The project aims to divert visitors away from the threatened original while still giving them the chance to experience what it is like inside. The process could be used to give visitors the chance to experience other sites that are too fragile ever to be opened again.
“It’s revolutionary,” said Kent Weeks, a leading Egyptologist who has been researching pharaonic sites since the 1960s. “It’s not just a way of protecting the tomb of Tutankhamun, but it’s a test case, a model that could be used to protect other sites across the country.”
The project’s leaders acknowledge that visiting a replica will sound less appealing to many than seeing the real thing. But they hope the facsimile, which is indiscernible from the original, will give visitors a better understanding of the tomb.
The original version can only be visited for short periods at a time, making enjoyment of its qualities difficult. But the sturdier replica will be able to accommodate more people for longer periods, allowing them to learn more about why the tomb is special.

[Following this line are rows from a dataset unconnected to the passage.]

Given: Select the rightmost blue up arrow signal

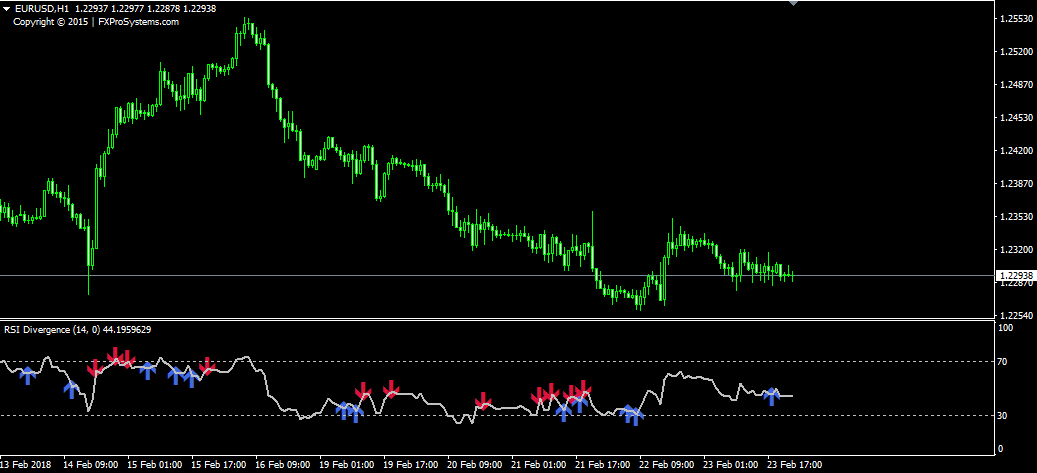Looking at the screenshot, I should (x=771, y=395).
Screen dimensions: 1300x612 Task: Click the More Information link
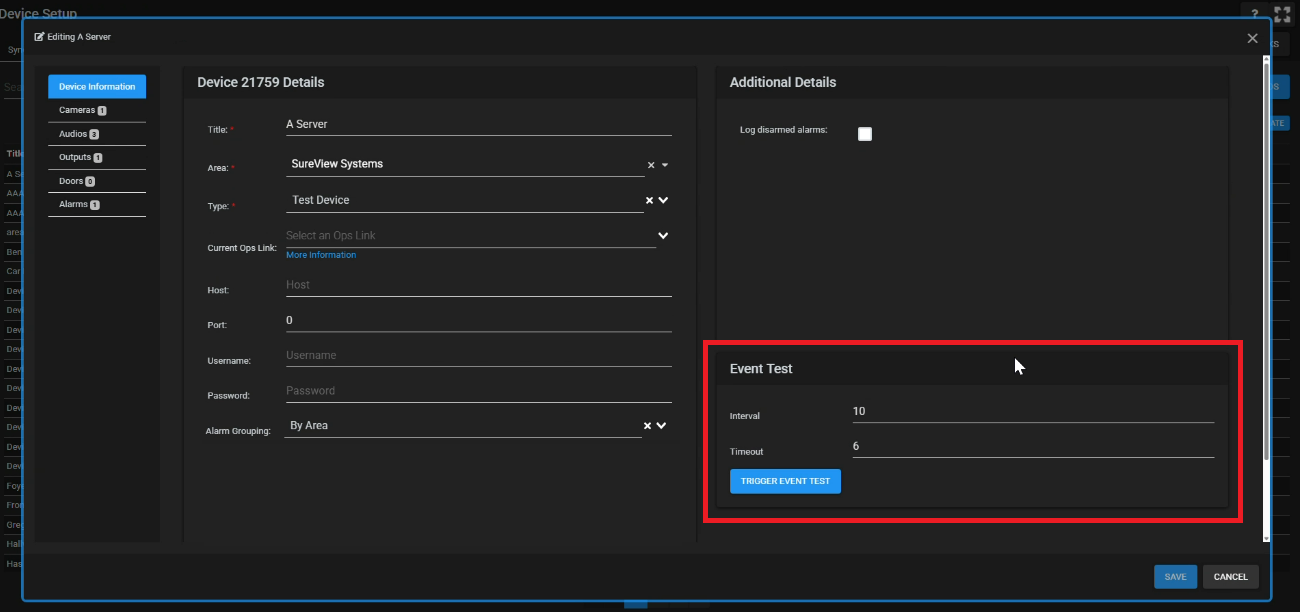click(x=321, y=255)
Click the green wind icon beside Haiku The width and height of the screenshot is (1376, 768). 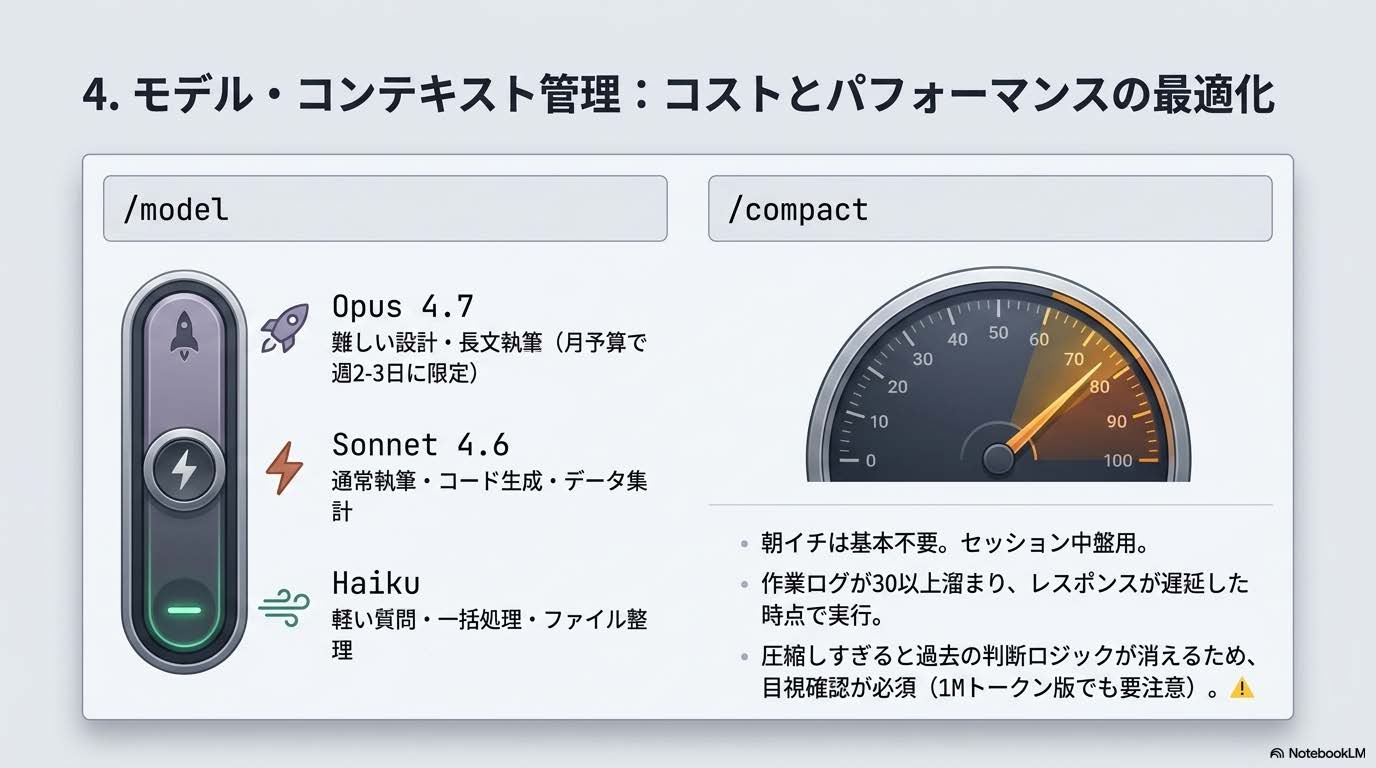284,607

“The challenge is to get people to visit the facsimile and say: my god, I can’t tell the difference – and what’s more, there are things I can experience in the facsimile that I can’t in the original,” said Lowe. “We want people going to both, and tweeting and blogging and saying: this is a very interesting moment in the history of conservation, we understand the problem, and the facsimile is better than the original.”
With tourism decimated since the ousting of Mohamed Morsi as president in July, Egyptian authorities hope the new tomb will help bring visitors back to Luxor.
“This is the first build in the Valley of the Kings for 3,000 years,” said Nigel Hetherington, co-author of a book about the area. “We are essentially replicating a pharaoh’s tomb for the first time ever.”
He said that if was replicated across Egypt’s many other historical sites, many of which are under threat from looting and decay, the project could have other far-reaching benefits.
“It’s a long-term plan that will put Egyptians in charge of documenting their own heritage. With this technology, they’ll be able to scan any of their sites. In terms of building a database, it’s a godsend, and it could safeguard not just the Valley of the Kings, but all of Egypt’s heritage sites.”
The facsimile is said to be one of the most sophisticated replicas ever made. Its creation involved measuring 100 million points in every square metre of the original tomb. Factum Arte used laser scanners to capture the texture, shape and colours of the tomb, before reproducing it with machine-operated blades, some with a width of less than two-tenths of a millimetre.
The process builds on that used to make replicas of fragile caves in southern France, and a high-resolution facsimile of Veronese’s Wedding at Cana.
The tomb’s replica will be installed near the Luxor home of Howard Carter, the legendary Egyptologist. The installation is scheduled to start in December.
“There’s a lot of arguments between conservators and tourism experts about whether replicas will help or hinder tourism,” said Weeks. “But we should be able to show that there is no conflict between the economic needs of the country and conservation needs of the tombs. One can make a much more meaningful visit to the replica than one ever could to the original.”